O drama do homem atual é ter perdido a capacidade de viver um sentimento de pertença, coisa que as religiões sempre garantiam. O que se opõe à religião não é o ateísmo ou a negação da divindade. O que se opõe é a incapacidade de ligar-se e religar-se com todas as coisas. Hoje as pessoas estão desenraizadas, desconectadas da Terra e da anima que é a expressão da sensibilidade e espiritualidade.

 

  Para Jung o grande problema atual é de natureza psicológica. Não da psicologia entendida como disciplina ou apenas como dimensão da psique. Mas psicologia no sentido abrangente como a totalidade da vida e do universo enquanto percebidos e articulados com o ser humano.  É neste sentido que escreve: “É minha convicção mais profunda de que, a partir de agora,  até a um futuro indeterminado, o verdadeiro problema é de ordem psicológica. A alma é o pai e a mãe  de todos as dificuldades não resolvidas que lançamos na direção do céu”(Cartas III, 243).

 

Se não resgatarmos hoje a razão sensível que é uma dimensão essencial da alma, dificilmente nos mobilizaremos para respeitar a alteridade dos seres, amar a Mãe Terra com todos os seus ecossistemas e vivermos a compaixão com os sofredores da natureza e da humanidade.

 

 

 

 

 

11 comentários sobre “O resgate necessário da sensibilidade ecológico-social

  1. Prezado Frei,

    Evoquemos ao pensamento de C. G. Jung, outros, como:

    1- Sacerdote François Rabelais, pré-cartesiano, “corpo e alma é um todo” (where body and mind is a unique set).
    French Passions: Simon McBurney on Rabelais

    2- David Graeber, Debt: The First 5.000 Years (2011). Transcrevo trecho do livro do antropólogo americano, tradução livre:
    P: 243
    (…)
    Maurice Leenhardt, um missionário católico que tinha passado muitos anos ensinando o Evangelho na Nova Caledônia (Ilha do Pacífico), experimentou um momento na década de 1920, quando ele pediu a um de seus alunos, um escultor de idade, chamado Boesoou, como ele se sentia por ter sido apresentado a ideias espirituais:

    244 D E B T
    Uma vez, esperando para avaliar o progresso mental dos Canaques,
    Que eu tinha ensinado por muitos anos, eu arrisquei a seguinte sugestão:
    “Em suma, nós introduzimos a noção do espírito à sua maneira
    de pensar? ”
    Ele se opôs, “Espírito? Bah! Você não trouxe o espírito.
    Nós já sabíamos que o espírito existe. Nós sempre atuamos de
    acordo com o espírito. O que você nos trouxe foi o corpo.” (66).
    Note-P430 (66): Leenhardt 1979:164.

    A noção de que os seres humanos tinham alma parecia a Boesoou ser evidente. A noção de que havia tal coisa como o corpo, além da alma, uma coleta de material simples de nervos e tecidos, sem falar que o corpo é a prisão da alma, que a mortificação do corpo pode ser um meio para a glorificação ou liberação da alma, tudo isso, ao que parece, foi-lhe totalmente novo e exótico. (Debt_The First 5.000 Years_2011, P:243-44).
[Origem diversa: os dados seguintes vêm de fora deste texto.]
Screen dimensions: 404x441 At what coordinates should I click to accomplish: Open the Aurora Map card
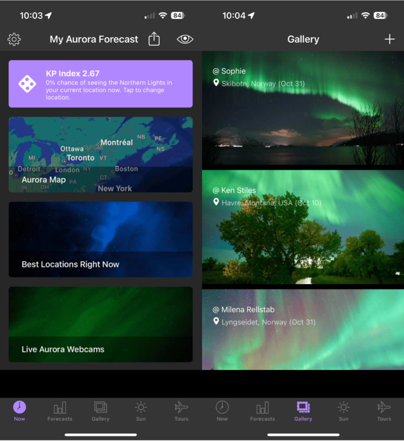[100, 155]
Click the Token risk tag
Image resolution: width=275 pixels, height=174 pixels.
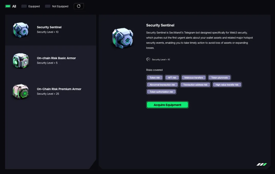click(155, 78)
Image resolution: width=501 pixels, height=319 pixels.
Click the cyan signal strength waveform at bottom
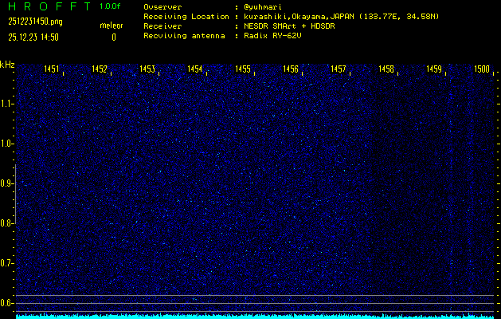click(255, 315)
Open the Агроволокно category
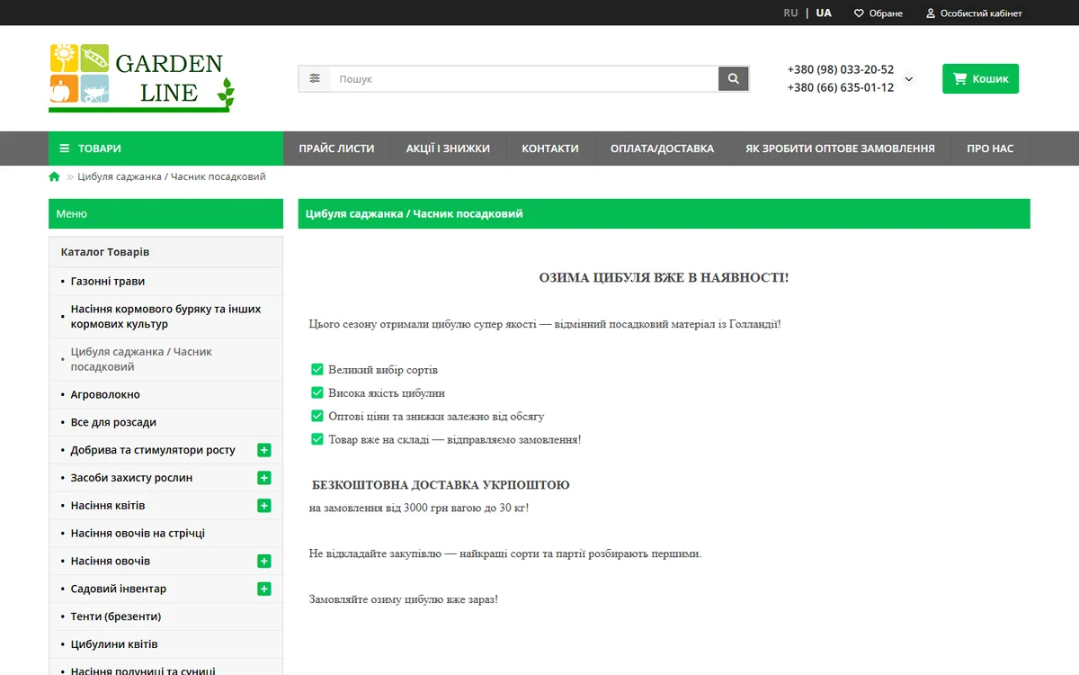 click(x=105, y=394)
    3- (Des)Construção do futuro, José Miguel Wisnik e a Antropofagia oswaldiana:

    (…) “o Pensamento Selvagem Ameríndio de Oswald de Andrade, como disse Eduardo Viveiros de Castro, “Oswald acertou agudamente a questão, o outro é um outro eu”, “só me interessa o que é do outro, lei do homem, lei do antropófago”.
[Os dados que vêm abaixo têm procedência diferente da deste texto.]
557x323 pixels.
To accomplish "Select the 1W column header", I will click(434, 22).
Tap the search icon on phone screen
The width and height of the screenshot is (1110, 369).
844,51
    4- DEMASIADAMENTE PÓS-HUMANO, Entrevista com o Sociólogo Laymert Garcia dos Santos (CEBRAP – Novos Estudos, n. 72, julho 2005):

    (…) “Ailton Krenak me contou uma história fantástica do dia em que ele e Davi Kopenawa Yanomami foram até Atenas receber um prêmio da Fundação Onassis pela preservação do meio ambiente. Recepcionados com limusine na porta do avião, banquetes, aquela loucura toda, eles receberam o prêmio e, enfim, foram levados para uma visita à Acrópole junto com o embaixador brasileiro. Quando a visita acabou, o embaixador perguntou para Davi: “Então Davi, o que você acha?” E ele respondeu: “Ah! Agora eu entendi, a casa do avô do garimpeiro é aqui “Onde estão as florestas de vocês?”, ele perguntou. “Aqui nunca teve floresta?” E responderam: “sim, há muito tempo, mas depois…”. Eu achei fantástico, porque ele trazia, agora, o antes! É o pré-socrático chegando! Ele diz: “Entendi, vocês são construtores de ruínas!” Numa outra chave, pode-se dizer: “que cretino, não soube ver a beleza da Acrópole”. Mas a relação que ele fazia era entre a ruína da Acrópole e a floresta. Num tipo de pensamento destes, o que interessa é a origem, é o “antes”, então ele vai pra trás. Acho isso muito interessante como situação.”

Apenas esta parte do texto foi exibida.